*Dataset entries*:
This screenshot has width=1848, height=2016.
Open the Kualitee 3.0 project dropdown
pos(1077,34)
* * *
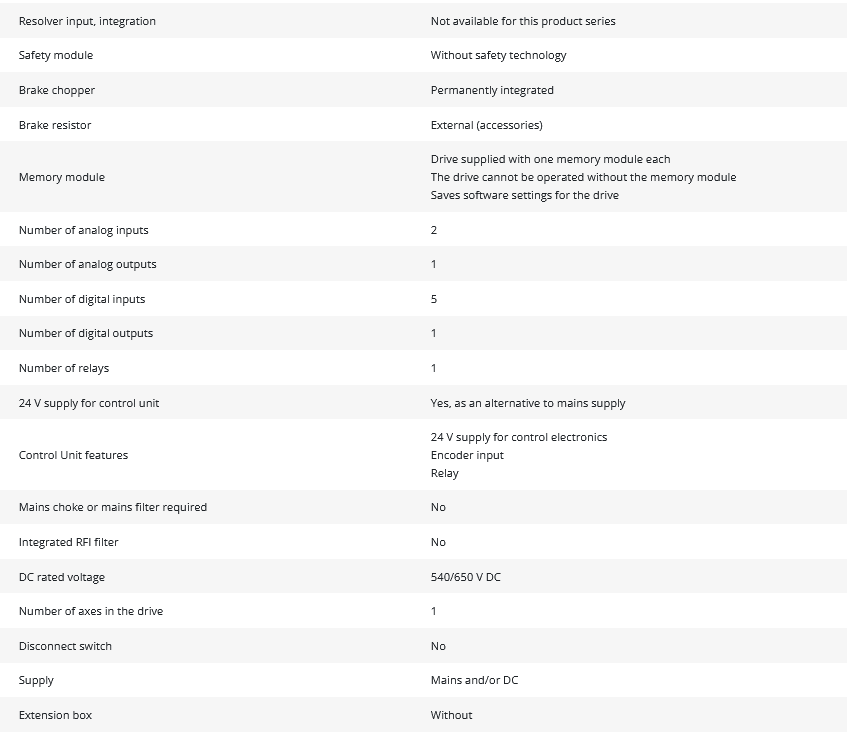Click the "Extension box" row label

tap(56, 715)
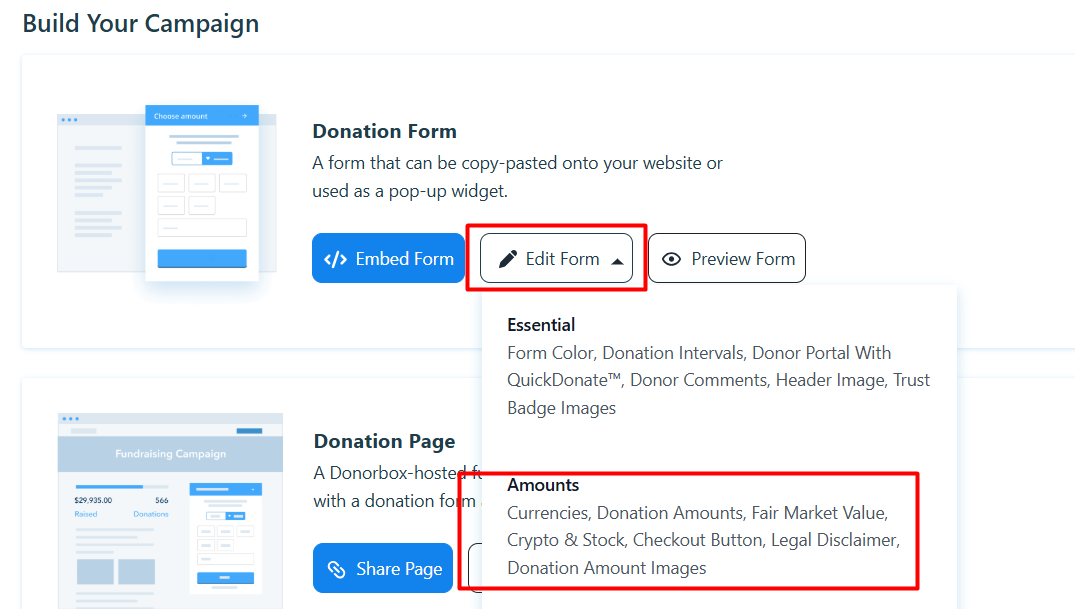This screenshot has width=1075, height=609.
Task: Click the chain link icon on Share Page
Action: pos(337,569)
...
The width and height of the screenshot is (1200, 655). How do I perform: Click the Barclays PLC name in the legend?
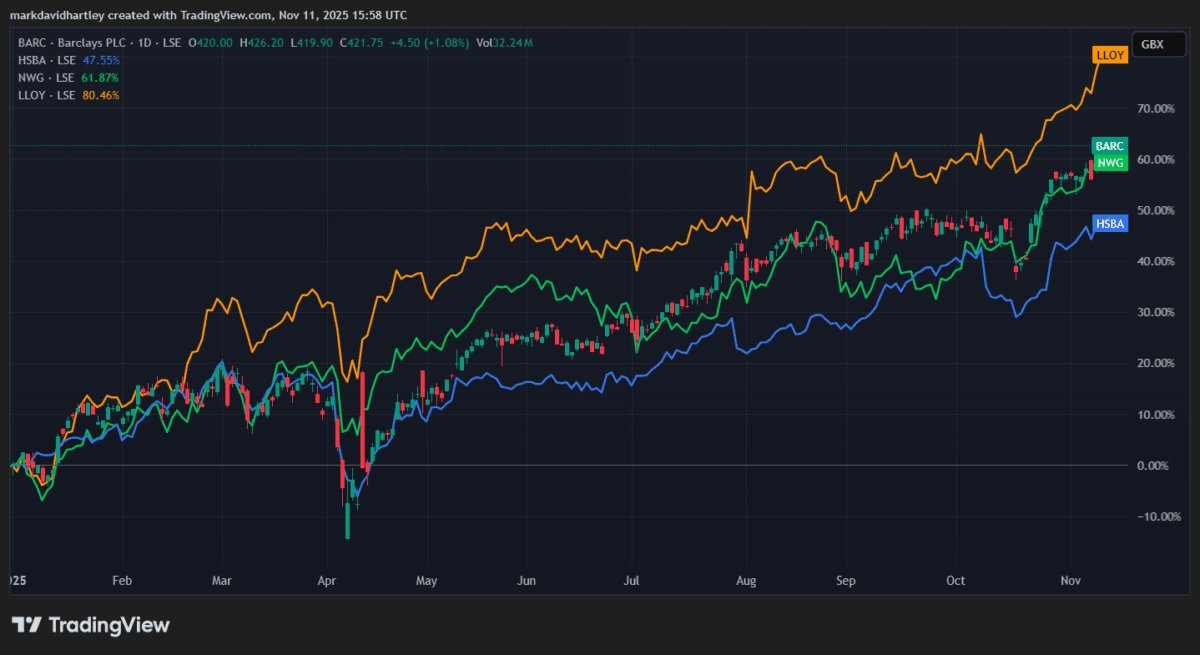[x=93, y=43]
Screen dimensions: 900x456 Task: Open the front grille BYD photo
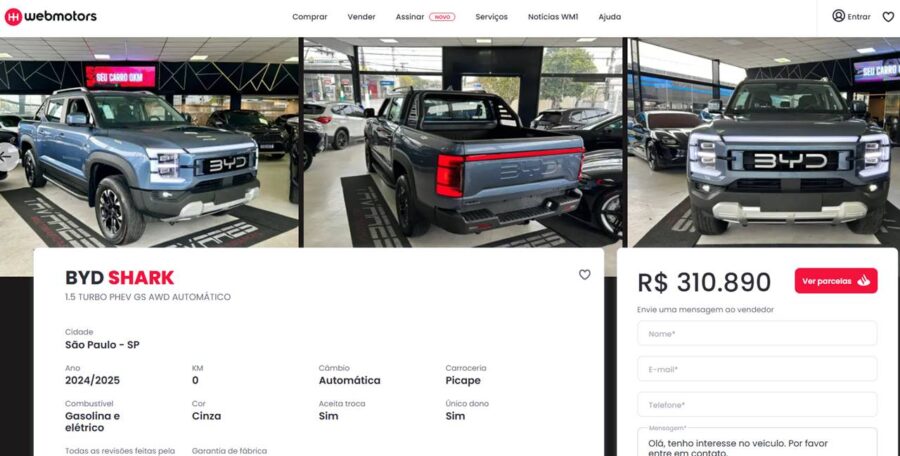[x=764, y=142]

*Exercise task*: Could you print the part of the entries that opens with the line containing "Screen dimensions: 900x456" and closes with the line containing "[x=764, y=142]", both ends included, copying every character unchanged? Leave the pictures out.

*Solution for this problem*:
Screen dimensions: 900x456 Task: Open the front grille BYD photo
[x=764, y=142]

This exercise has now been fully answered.